Sandford Orchards is celebrating huge success at the Devon County Show after winning seven out of a possible nine medals.

Barny Butterfield in the Sandford Orchards
It took reserve champion and supreme champion with ciders created from ancient apples which have been newly discovered as part of its DNA mapping project.
“We pressed long-forgotten apple varieties discovered whilst working with the University of Bristol to uncover and preserve lost cider apple cultivars,” said Barny Butterfield, founder of Sandford Orchards.
“We entered the resulting ciders into the Westcountry Cider Championships. They swept the board! We are thrilled with these medals, which are a celebration of our efforts to find and rescue the very best apples that make the most delicious cider.”
Sandford Orchards is leading a DEFRA-funded Innovate UK project with Keith Edwards, emeritus professor of crop genetics at Bristol University, to identify and map apple varieties in their ancient orchards and beyond.
By punching a small hole in leaves from individual trees, they are collecting samples for DNA fingerprinting from thousands of apple trees, with the aim of locating, preserving, and propagating unique and threatened varieties. The results of their research will help them save lost apple trees and plan for diversity and climate-resilience in their orchards.
Barny said: “This is beyond exciting. We were hoping we’d uncover something special — we could never have imagined that the results would be so emphatic.

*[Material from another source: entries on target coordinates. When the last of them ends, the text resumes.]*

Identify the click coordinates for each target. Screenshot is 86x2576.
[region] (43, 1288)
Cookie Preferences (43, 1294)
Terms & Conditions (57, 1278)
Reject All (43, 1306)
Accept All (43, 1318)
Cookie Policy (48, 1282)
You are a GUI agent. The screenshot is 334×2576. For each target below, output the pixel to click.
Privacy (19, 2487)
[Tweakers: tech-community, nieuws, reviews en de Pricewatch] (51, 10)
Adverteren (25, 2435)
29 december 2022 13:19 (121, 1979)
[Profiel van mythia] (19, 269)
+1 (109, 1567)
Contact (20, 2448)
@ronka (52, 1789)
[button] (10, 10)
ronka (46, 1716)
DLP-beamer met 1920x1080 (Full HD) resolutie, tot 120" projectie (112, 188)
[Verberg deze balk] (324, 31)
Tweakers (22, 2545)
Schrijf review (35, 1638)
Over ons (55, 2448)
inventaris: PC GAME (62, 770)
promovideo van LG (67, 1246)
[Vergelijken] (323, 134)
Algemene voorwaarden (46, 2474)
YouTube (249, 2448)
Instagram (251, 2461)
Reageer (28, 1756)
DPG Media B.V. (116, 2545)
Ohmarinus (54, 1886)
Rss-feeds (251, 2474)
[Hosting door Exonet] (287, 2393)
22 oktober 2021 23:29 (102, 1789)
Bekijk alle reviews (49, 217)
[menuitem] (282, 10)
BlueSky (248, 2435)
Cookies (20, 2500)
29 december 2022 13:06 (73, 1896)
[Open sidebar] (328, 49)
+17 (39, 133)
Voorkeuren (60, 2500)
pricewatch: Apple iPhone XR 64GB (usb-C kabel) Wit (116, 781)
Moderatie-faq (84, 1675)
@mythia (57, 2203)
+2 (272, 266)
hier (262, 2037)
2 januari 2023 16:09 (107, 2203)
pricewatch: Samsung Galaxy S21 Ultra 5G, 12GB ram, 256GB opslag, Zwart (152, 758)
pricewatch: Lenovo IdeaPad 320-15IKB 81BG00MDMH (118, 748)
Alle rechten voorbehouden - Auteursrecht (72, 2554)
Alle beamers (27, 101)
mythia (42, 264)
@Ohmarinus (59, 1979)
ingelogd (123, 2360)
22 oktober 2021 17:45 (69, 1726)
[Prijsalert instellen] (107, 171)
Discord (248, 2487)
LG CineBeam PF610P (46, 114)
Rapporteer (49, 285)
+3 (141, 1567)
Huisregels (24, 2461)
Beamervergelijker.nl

“There has been tragic and generational loss of orchards in the West of England, with glorious varieties quietly vanishing from the landscape, and with them the recipes of centuries of cider makers. Well this stops right now.
“I consider this utterly remarkable result a rebuke from the old orchards — we’ve been neglecting our role as custodians, we’ve forgotten to listen and to look and to taste, and here is the most fabulous evidence of what can be done if we make the effort to understand the huge diversity of fruit we have at our fingertips.”
James Crowden, cider maker and author of Cider Country, was one of the cider judges at the show. He said: “This cider is rich, complex, fruity with depth, and subtlety reminiscent of cider from 50 years ago. It celebrates the rich harvest from old Devon cider apple trees whose names we have forgotten. It’s a blast from the past and a stepping stone into the future!”